Text excerpt START

Requires LLM configuration:

from langchain_openai import ChatOpenAI

pipeline.llm = ChatOpenAI(model="gpt-4o-mini")
pipeline.generate_all_descriptions(verbose=True)

get_pii_columns

Get all columns marked as PII.

pipeline.get_pii_columns() -> List[ColumnNode]

Example:

# Mark a column as PII first
pipeline.columns["raw.orders.customer_id"].pii = True

# Retrieve all PII columns
pii_columns = pipeline.get_pii_columns()
print(f"Found {len(pii_columns)} PII columns")
for col in pii_columns:
    print(f"  - {col.full_name}")

get_columns_by_owner

Get columns owned by a specific team/person.

pipeline.get_columns_by_owner(owner: str) -> List[ColumnNode]

get_columns_by_tag

Get columns with a specific tag.

pipeline.get_columns_by_tag(tag: str) -> List[ColumnNode]

Export Methods

Export pipeline data to various formats.

to_json

Export to a JSON-serializable dictionary.

pipeline.to_json(include_metadata: bool = True) -> Dict[str, Any]

Returns: Dictionary with columns, edges, and tables keys.

Example:

# Export to JSON dictionary
data = pipeline.to_json()
print(f"Exported {len(data['columns'])} columns")
print(f"Exported {len(data['edges'])} edges")
print(f"Exported {len(data['tables'])} tables")

to_airflow_dag

Generate an Airflow DAG from the pipeline.

pipeline.to_airflow_dag(
    executor: Callable[[str], None],
    dag_id: str,
    schedule: str,
    start_date: datetime,
    default_args: Optional[dict] = None,
    **dag_kwargs
) -> DAG

Parameters: - executor: Function that takes SQL string and executes it

Example:

from datetime import datetime

def execute_sql(sql: str):
    # Execute SQL in your data warehouse
    client.query(sql)

dag = pipeline.to_airflow_dag(
    executor=execute_sql,
    dag_id="my_pipeline",
    schedule="@daily",
    start_date=datetime(2024, 1, 1),
    catchup=False
)

to_dagster_assets

Generate Dagster assets from the pipeline.

pipeline.to_dagster_assets(
    executor: Callable[[str], None],
    group_name: Optional[str] = None,
    key_prefix: Optional[Union[str, List[str]]] = None,
    compute_kind: str = "sql",
    **asset_kwargs
) -> List[Asset]

Parameters: - executor: Function that takes SQL string and executes it - group_name: Optional asset group name for organization in Dagster UI - key_prefix: Optional prefix for asset keys (e.g., ["warehouse", "analytics"]) - compute_kind: Compute kind tag for assets (default: "sql") - **asset_kwargs: Additional asset parameters (owners, tags, etc.)

Text excerpt END
Provided data START

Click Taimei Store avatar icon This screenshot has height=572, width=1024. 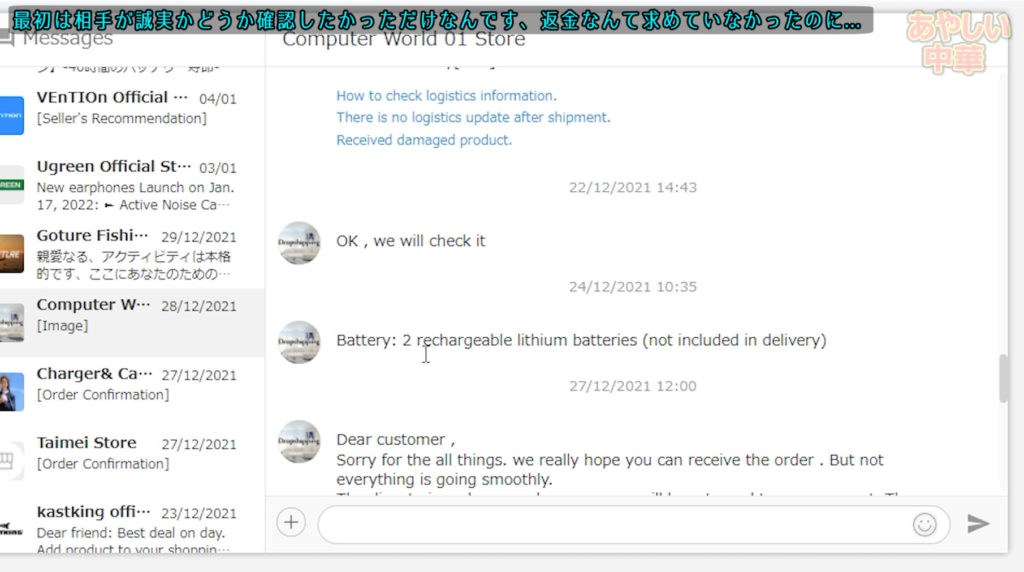(12, 461)
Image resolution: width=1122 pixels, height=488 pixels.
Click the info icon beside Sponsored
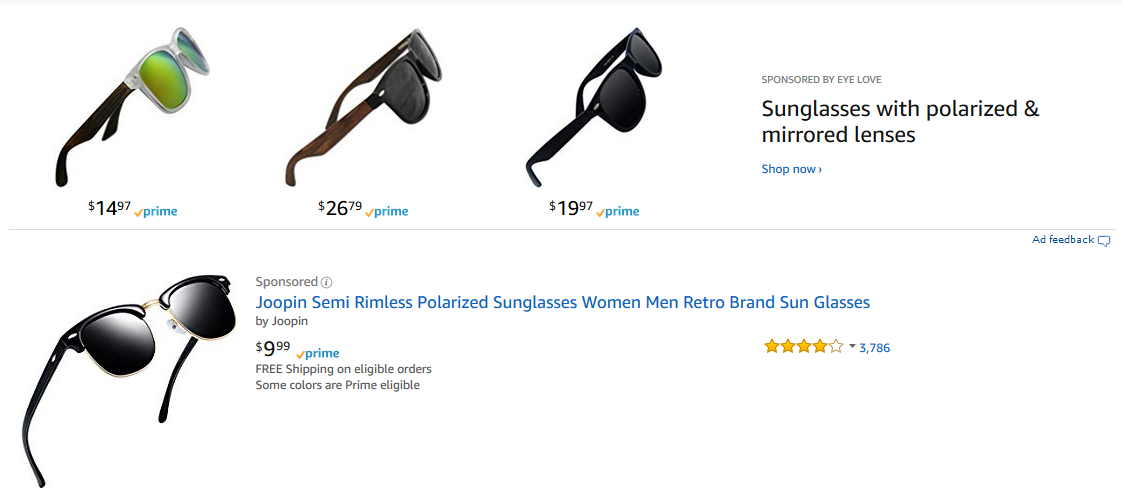[x=326, y=283]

Provided data END

__Explore the material__
1. Output the section of the pipeline API reference that runs from "Get all columns" down to "pii_columns = pipeline.get_pii_columns()".
2. According to the pipeline API reference, what keys does the dictionary returned by to_json contain?
3. Resume the pipeline API reference from where it stops, continuing after its last sentence.

__Expected results__
1.
Get all columns marked as PII.

pipeline.get_pii_columns() -> List[ColumnNode]

Example:

# Mark a column as PII first
pipeline.columns["raw.orders.customer_id"].pii = True

# Retrieve all PII columns
pii_columns = pipeline.get_pii_columns()

2. The dictionary contains columns, edges, and tables keys.

3.
Returns: List of Dagster Asset definitions

Note: Requires dagster>=1.5.0

Example:

from dagster import Definitions

def execute_sql(sql: str):
    client.query(sql)

# Basic usage
assets = pipeline.to_dagster_assets(
    executor=execute_sql,
    group_name="analytics",
)

defs = Definitions(assets=assets)

# Advanced usage with prefixes and metadata
assets = pipeline.to_dagster_assets(
    executor=execute_sql,
    group_name="warehouse",
    key_prefix=["prod", "analytics"],
    compute_kind="clickhouse",
    owners=["team:data-eng"],
    tags={"domain": "finance"},
)

to_dagster_job

Generate a Dagster job from the pipeline using ops.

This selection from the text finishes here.